Off the Rails: Animating Train Journeys

Animated Landscapes: History, Form and Function, a new anthology edited by Chris Pallant is now available from Bloomsbury Academic.

Chris Pallant will Chair a panel at Fantasy / Animation: A Conference on Media, Medium and Genre at Kings College London on Friday 4th September 2015 featuring papers by chapter authors Malcolm Cook, Birgitta Hosea and James Newton.

Book-covePS

Chapter 9: Off the Rails: Animating Train Journeys by Birgitta Hosea

Landscape is often thought of as eternal and unchanging, but in reality it is changing all the time due to variations in habitation, agriculture, industry and climate change. The mobility paradigm in urban geography and sociology proposes that cities and society can be studied in terms of travel rather than stasis – through the movement of peoples, resources, data, finance – in order to understand the formation of identity, ideology, power and society. Indeed, in 2012 the average resident of the UK spent 361 hours travelling a total of 6,691 miles. 11 % of this travel was done by public transport. During their travels, the experience that these average residents had of landscape was of passing through places before arriving at their final destination.

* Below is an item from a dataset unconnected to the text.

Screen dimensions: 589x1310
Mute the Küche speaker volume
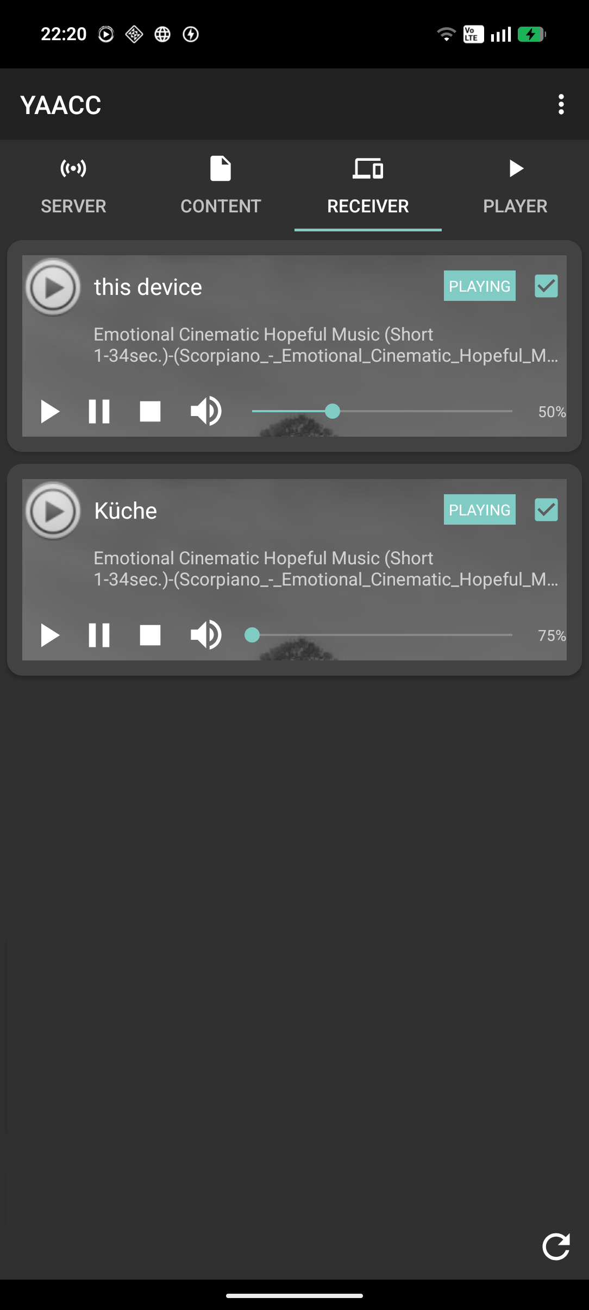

In accord with these ideas about mobility, rather than considering landscape as a static entity, this chapter focuses on animations that move between locations and are concerned with trajectory and locomotion. After noting the connections between early cinema and the train, I examine a body of works that are all thematically linked through their association with animated train journeys, although they represent a range of practices that might be considered pre-cinematic animation, cinematic animation and post-cinematic animation. Imagined landscape in animation – from the pre-filmic phantom rides and moving panoramas, to Ivor the Engine, Thomas the Tank Engine, Madame Tutli~Putli, transport information films, post-filmic subway zoetropes and railway simulation games – is considered in terms of the implications of the mobility paradigm for animation, not just in terms of visual content or subject matter, but in terms of animation as a concept and the politics of animation. To conclude, it will be argued that the animated railway journey can be read as a metaphor for the transience and flux at the root of contemporary society that Zygmunt Bauman has termed liquid modernity.